Still, Roth said the presence of one hallmark El Niño characteristic was certainly felt this year — its wind shears. Those shears, which generally blow east-northeast across the southern coast of the United States, weakened a number of storms and caused others that were headed generally toward the U.S. to veer back out to sea. 

Without those winds, Roth said it's likely Hurricane Idalia would have landed in Louisiana or Texas, rather than turning northeast toward Big Bend. 

The "heat dome"

This summer's record-breaking heat, in a way, also helped to ward off some of this year's storms. 

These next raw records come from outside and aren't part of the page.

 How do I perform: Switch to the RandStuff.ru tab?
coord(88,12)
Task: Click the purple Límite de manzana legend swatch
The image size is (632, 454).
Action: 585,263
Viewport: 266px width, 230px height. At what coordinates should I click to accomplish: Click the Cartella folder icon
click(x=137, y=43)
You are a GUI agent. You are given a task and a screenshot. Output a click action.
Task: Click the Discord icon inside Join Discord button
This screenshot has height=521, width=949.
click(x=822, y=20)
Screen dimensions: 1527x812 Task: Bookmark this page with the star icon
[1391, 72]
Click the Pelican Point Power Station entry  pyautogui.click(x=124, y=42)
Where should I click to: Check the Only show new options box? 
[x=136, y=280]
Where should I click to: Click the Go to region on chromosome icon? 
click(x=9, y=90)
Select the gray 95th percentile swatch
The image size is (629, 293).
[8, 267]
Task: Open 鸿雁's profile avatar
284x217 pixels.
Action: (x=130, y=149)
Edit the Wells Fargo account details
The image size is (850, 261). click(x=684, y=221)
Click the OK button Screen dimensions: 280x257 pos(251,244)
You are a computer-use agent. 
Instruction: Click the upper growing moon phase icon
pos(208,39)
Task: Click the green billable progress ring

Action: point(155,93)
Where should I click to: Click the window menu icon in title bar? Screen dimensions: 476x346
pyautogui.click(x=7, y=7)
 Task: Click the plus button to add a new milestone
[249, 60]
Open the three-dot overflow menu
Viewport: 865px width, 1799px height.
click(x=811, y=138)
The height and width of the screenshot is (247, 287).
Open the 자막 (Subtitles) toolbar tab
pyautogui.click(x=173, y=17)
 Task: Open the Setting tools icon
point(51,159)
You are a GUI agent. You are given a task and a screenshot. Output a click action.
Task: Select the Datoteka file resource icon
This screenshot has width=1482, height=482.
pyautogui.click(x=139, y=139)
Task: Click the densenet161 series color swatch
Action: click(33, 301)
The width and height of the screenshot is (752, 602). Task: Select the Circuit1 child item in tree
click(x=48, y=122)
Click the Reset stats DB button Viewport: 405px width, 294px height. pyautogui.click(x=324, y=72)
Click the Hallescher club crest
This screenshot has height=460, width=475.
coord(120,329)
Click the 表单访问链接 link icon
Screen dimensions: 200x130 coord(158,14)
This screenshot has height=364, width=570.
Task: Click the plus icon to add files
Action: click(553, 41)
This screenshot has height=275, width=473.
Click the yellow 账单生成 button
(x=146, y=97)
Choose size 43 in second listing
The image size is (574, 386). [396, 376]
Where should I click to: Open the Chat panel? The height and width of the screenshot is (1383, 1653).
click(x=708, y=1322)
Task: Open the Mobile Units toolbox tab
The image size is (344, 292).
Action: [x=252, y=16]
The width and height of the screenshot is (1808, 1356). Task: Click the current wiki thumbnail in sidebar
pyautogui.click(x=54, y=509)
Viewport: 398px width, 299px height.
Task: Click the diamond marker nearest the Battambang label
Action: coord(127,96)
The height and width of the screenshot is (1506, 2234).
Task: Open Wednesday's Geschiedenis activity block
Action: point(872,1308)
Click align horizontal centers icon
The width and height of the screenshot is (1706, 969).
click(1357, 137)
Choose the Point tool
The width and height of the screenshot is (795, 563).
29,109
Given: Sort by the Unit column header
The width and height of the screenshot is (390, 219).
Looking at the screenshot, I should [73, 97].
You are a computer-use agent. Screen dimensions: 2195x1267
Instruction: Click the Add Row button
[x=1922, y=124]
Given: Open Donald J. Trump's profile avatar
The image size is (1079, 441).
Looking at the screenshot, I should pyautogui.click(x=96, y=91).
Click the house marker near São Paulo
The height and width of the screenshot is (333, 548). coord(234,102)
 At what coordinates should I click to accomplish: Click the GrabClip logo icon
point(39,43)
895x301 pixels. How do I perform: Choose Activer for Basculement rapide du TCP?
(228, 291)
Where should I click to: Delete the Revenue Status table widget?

Though long-lasting high temperatures can create conditions conducive to hurricanes, Roth said this summer's high temperatures came with what one might describe as a dome of high pressure that blanketed a large portion of the U.S. That made it harder for thunderstorms to form along Louisiana's coast, and forced at least one storm, Harold, to go around us, making landfall near the Texas-Mexico border instead. 

The 2024 hurricane season

It's not clear yet whether El Niño conditions will stick around for another year, Roth said, but that will obviously play a role in how active next year's hurricane season is. Colorado State University is expected to put out its forecast sometime next spring. 

Until then, Roth said "nobody knows" what the 2024 season might bring.